Figure 2 : Commerce mondial par secteur
Ici l'analyse de la CNUCED accorde une attention particulière aux fournitures médicales destinées à la lutte contre la COVID-19, à savoir les équipements de protection individuelle, les désinfectants, les kits de diagnostic, les respirateurs à oxygène et autres types d’équipements hospitaliers.
Le rapport montre que les exportations de fournitures médicales permettant de lutter contre la COVID-19 en provenance de Chine, de l'Union européenne et des États-Unis sont passées d'environ 25 milliards de dollars à 45 milliards de dollars par mois entre janvier et mai 2020. Et depuis avril, le commerce de ces produits a augmenté en moyenne de plus de 50 %.
Cependant, l'augmentation de ce commerce a surtout bénéficié aux économies les plus riches, les pays à revenu moyen et faible étant largement exclus de l'accès aux fournitures pour lutter contre la COVID-19.
Depuis le début de la pandémie, chaque résident de pays à revenu élevé a bénéficié en moyenne de 10 dollars supplémentaires par mois d'importations de produits liés à la COVID-19, contre seulement 1 dollar pour les personnes vivant dans les pays à revenu moyen et 0,10 dollar pour celles des pays à faible revenu.
Cela signifie que les importations par habitant de produits médicaux essentiels pour lutter contre la pandémie ont été environ 100 fois plus élevées dans les pays riches que dans les pays pauvres.
Figure 3 : Variation moyenne d'une année à l'autre des importations par habitant de fournitures médicales liées à la COVID-19
« Même s’il faut s'attendre à ce que l'augmentation des importations de produits contre la COVID-19 par habitant soit plus importante dans les pays riches, cette différence est stupéfiante », indique le rapport.
La CNUCED avertit que lorsqu’un vaccin contre la COVID-19 sera disponible, les inégalités d’accès à celui-ci entre les habitants des pays riches et des pays pauvres pourraient être encore plus marquées.

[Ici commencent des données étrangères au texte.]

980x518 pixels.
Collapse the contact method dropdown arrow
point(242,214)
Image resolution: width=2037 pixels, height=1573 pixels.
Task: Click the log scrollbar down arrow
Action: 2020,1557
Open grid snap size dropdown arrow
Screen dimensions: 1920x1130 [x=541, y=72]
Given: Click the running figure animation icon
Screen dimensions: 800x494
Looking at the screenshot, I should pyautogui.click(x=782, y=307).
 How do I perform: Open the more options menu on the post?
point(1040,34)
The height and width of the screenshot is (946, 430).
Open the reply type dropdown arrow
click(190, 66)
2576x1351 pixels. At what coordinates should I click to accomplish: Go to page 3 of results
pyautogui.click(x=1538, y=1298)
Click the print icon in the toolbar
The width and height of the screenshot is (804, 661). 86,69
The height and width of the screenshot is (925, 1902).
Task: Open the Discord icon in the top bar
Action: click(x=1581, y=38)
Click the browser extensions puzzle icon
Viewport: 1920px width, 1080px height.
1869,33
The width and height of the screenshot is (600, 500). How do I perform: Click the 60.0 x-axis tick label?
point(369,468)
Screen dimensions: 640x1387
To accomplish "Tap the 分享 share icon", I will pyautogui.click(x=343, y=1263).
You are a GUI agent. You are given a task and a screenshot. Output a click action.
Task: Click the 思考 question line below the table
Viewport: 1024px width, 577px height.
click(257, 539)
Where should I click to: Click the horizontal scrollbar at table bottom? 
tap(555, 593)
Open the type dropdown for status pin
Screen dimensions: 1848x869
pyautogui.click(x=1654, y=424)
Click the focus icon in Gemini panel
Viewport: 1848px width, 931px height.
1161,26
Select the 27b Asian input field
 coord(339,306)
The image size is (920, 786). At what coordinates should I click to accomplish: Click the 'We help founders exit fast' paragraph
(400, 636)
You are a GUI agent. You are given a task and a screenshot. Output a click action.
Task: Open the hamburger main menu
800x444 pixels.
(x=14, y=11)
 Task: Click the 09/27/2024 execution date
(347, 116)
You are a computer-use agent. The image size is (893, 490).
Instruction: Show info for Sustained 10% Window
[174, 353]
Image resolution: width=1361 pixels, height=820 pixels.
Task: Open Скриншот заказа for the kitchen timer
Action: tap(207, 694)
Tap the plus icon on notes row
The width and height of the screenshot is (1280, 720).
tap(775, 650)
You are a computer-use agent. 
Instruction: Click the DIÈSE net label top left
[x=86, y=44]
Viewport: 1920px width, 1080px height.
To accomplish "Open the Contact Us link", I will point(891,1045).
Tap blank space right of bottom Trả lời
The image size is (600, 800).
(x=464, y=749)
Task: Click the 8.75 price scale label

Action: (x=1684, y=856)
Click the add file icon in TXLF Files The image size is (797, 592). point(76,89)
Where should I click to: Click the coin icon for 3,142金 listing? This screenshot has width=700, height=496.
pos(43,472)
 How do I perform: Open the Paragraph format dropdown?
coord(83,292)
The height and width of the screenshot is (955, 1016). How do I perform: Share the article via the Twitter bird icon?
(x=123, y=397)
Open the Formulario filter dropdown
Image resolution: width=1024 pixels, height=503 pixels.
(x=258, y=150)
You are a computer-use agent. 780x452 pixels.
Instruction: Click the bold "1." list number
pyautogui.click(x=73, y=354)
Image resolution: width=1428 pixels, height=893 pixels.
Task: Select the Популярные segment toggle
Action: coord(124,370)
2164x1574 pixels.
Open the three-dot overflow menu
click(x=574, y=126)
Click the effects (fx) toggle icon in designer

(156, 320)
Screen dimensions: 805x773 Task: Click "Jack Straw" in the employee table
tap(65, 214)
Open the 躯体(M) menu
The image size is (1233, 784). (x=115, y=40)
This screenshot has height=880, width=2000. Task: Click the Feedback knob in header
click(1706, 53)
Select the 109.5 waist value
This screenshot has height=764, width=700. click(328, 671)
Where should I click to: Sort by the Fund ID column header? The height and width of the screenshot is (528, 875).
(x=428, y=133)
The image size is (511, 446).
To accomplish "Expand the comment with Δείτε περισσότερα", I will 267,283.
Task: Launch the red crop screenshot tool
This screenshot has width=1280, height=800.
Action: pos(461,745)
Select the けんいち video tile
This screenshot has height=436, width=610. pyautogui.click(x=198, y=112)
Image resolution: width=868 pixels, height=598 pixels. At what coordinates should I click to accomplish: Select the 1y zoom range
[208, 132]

Si certains pays à faible revenu ont la capacité de fabriquer localement certains équipements de protection, cela pourrait ne pas être le cas pour la fabrication de vaccins, qui nécessitent des capacités de fabrication et de logistique spécifiques.
Le rapport appelle donc les gouvernements, le secteur privé et les organisations philanthropiques à poursuivre leur mobilisation de fonds pour lutter contre la pandémie de COVID-19 dans les pays en développement et à soutenir les mécanismes financiers, tels que l'initiative mondiale COVAX, pour fournir des vaccins contre la COVID-19 qui soient sûrs et efficaces, et de manière équitable jusque dans les pays pauvres.